7. It is advisable to buy lutes made in the same geographic area where one lives. They'd have more longevity. America has wild swings of humidity, so american glue jobs are more reliable in such a climate. Some European makers' lutes don't last long in the Western hemisphere (for example Magherini, Tumiati, Hasenfuss offen implode in the NorthAmerican climate). Also: a lot of luthiers are extremely loath to repair those instruments not of their own manufacture, so try to favor local makers for both used and new lutes.

8. There are a lot of overpriced instruments out there. A number of former enthusiasts are selling instruments they bought for $1200--or less--in 1980, and they're looking to get $3K or more for them now. I'm not against people making a profit, and if it's a great instrument, it might be worth it. But a number of the used lutes I've had occasion to play were dreadful. Similarly a lute made in Russia or Belarus may be selling on the secondary market for 4-5 times the price it had in the luthier's shop. Somebody selling a Paul Thompson, e.g., or a Richard Berg, for several thousand $s? Yeah, check it out. But a lute from the glory days of Donna Curry, that originally sold for $800 and they're now selling for $3K? Nope, doesn't get my recommendation.

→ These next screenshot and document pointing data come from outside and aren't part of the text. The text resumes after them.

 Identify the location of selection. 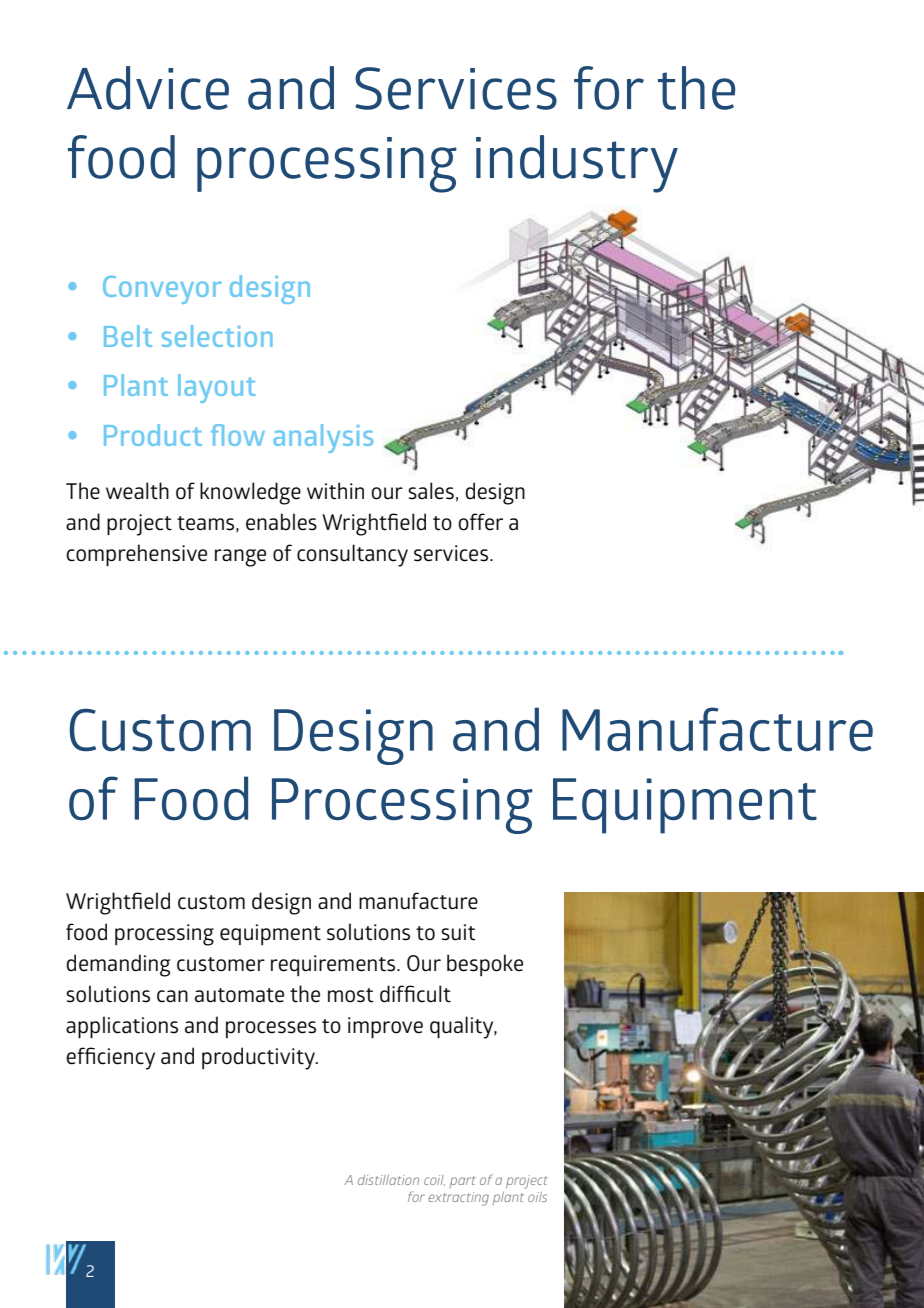
(217, 336).
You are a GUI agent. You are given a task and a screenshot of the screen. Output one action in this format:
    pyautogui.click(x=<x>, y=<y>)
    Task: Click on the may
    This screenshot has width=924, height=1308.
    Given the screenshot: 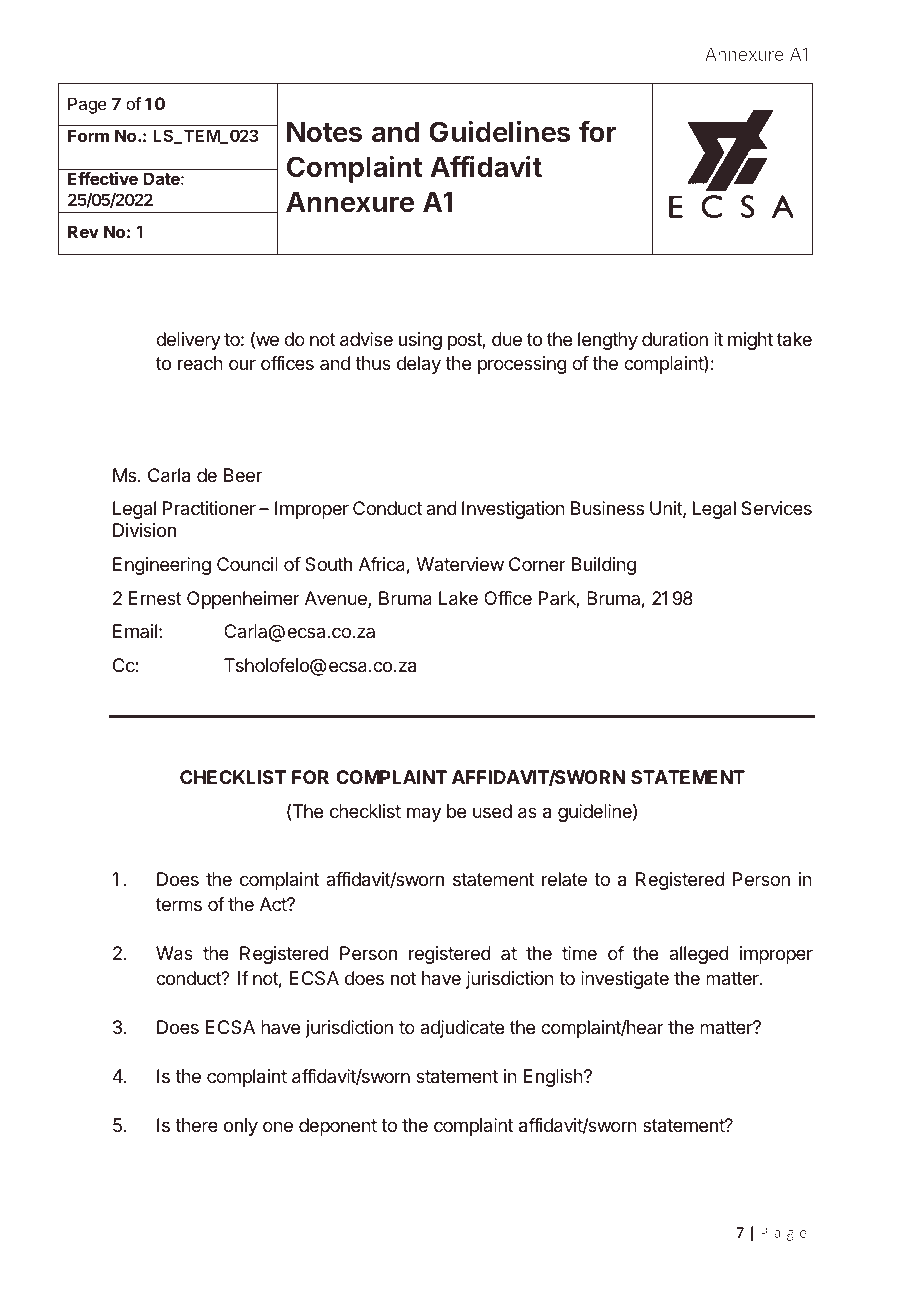 What is the action you would take?
    pyautogui.click(x=424, y=814)
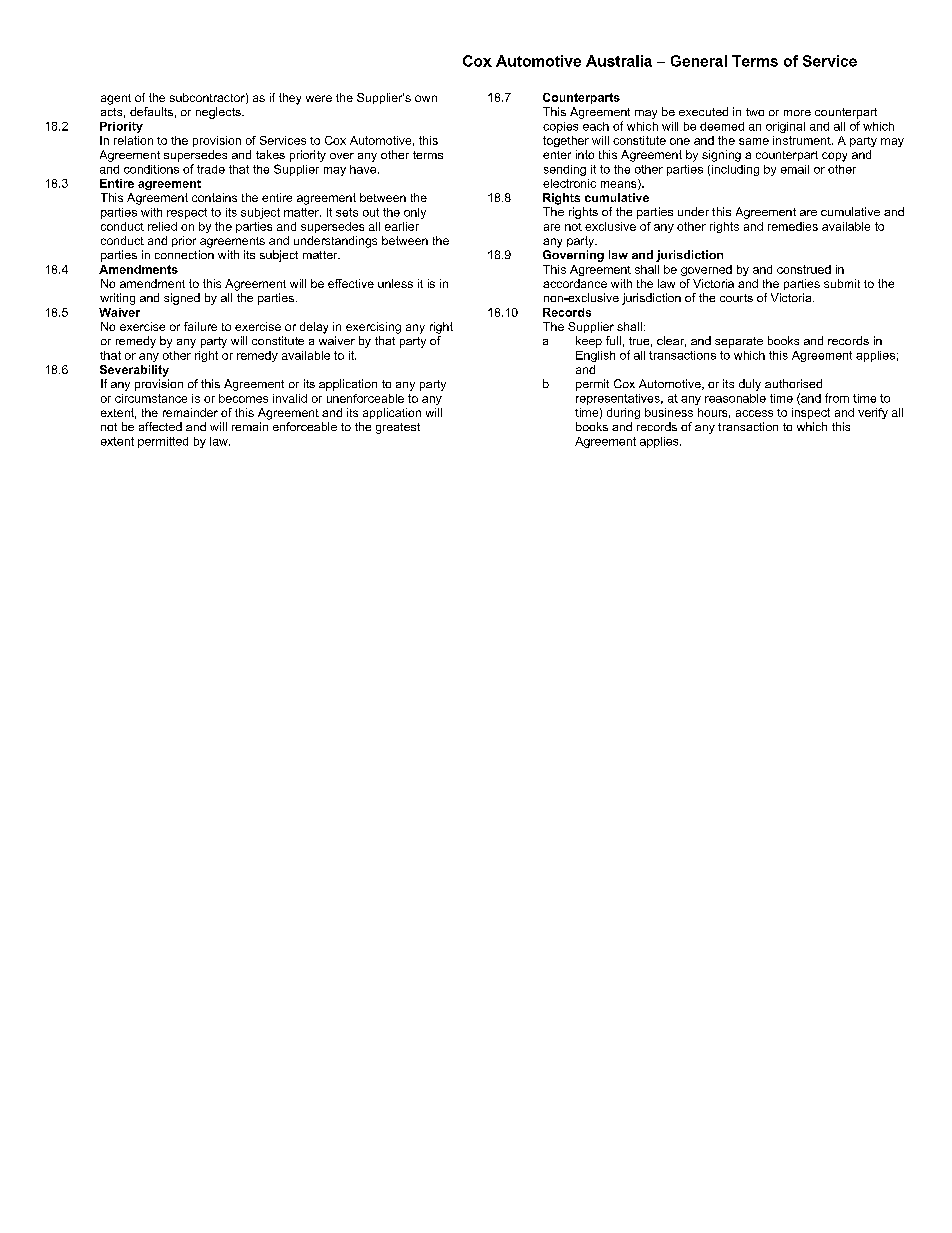 Image resolution: width=952 pixels, height=1233 pixels. What do you see at coordinates (398, 428) in the screenshot?
I see `greatest` at bounding box center [398, 428].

9.Also, even famous luthiers have their strengths and weaknesses. Nico van der Waals builds great baroque lutes. Top of the pops. But the Renaissance lute and small theorbo a friend had back in the day were such that I wouldn't have give you half the price he was asking.

10. If you really like the lute offered for sale, but it has fixable problems: ask the seller to either get those problems fixed - or to reduce the price by the projected cost of such repairs.

That's the sum total of our collective wit and wisdom. Good luck!